» **DIRECTIVE**: Rewrite the passage about the Negev jail hunger strike, covering everything from "Fadi Obeidat, a" down to "in recent months.", with "detention centers" swapped for "detention facilities".
>> BEGIN TEXT BLOCK
Five Palestinian prisoners in Israel’s Negev jail on Saturday continued a hunger strike they began on August 18 to protest their internment without trial or charge, the Palestinian Authority Committee for Prisoners’ Affairs said.
Fadi Obeidat, a lawyer for the PA committee, met with some of the hunger strikers Saturday and said that they were demanding an end to Israel’s policy of administrative detention.
The Negev jail — also known as the Ktz’iot prison — is one of Israel’s largest detention centers and has been site to frequent tensions between administrative detainees and prison personnel in recent months.
He said that they are giving the Israeli authorities until September 1 to respond to their demand, after which point they threatened to stop taking “fluids.” He did not specify whether this referred to liquids with sodium and nutrients, or water as well.
The hunger strikers also told Obeidat that more administrative detainees plan to join their hunger strike after September 1 if the Israeli Prison Service has not responded to their demand.
>> END TEXT BLOCK
>> BEGIN STORED DATA
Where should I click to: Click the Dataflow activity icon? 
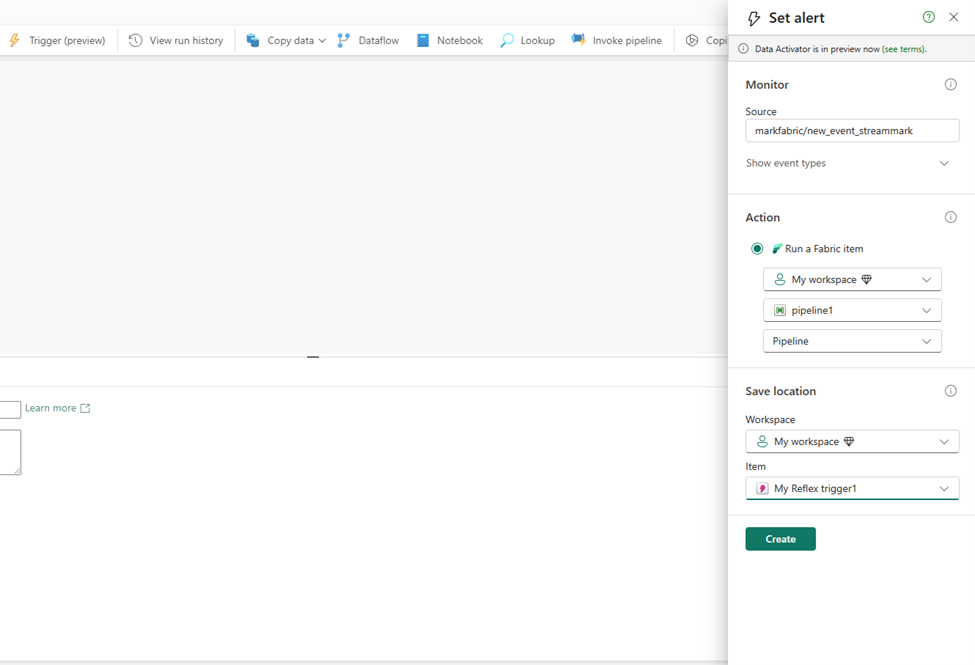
>> END STORED DATA
» **THE COMPLETED TASK**:
Fadi Obeidat, a lawyer for the PA committee, met with some of the hunger strikers Saturday and said that they were demanding an end to Israel’s policy of administrative detention.
The Negev jail — also known as the Ktz’iot prison — is one of Israel’s largest detention facilities and has been site to frequent tensions between administrative detainees and prison personnel in recent months.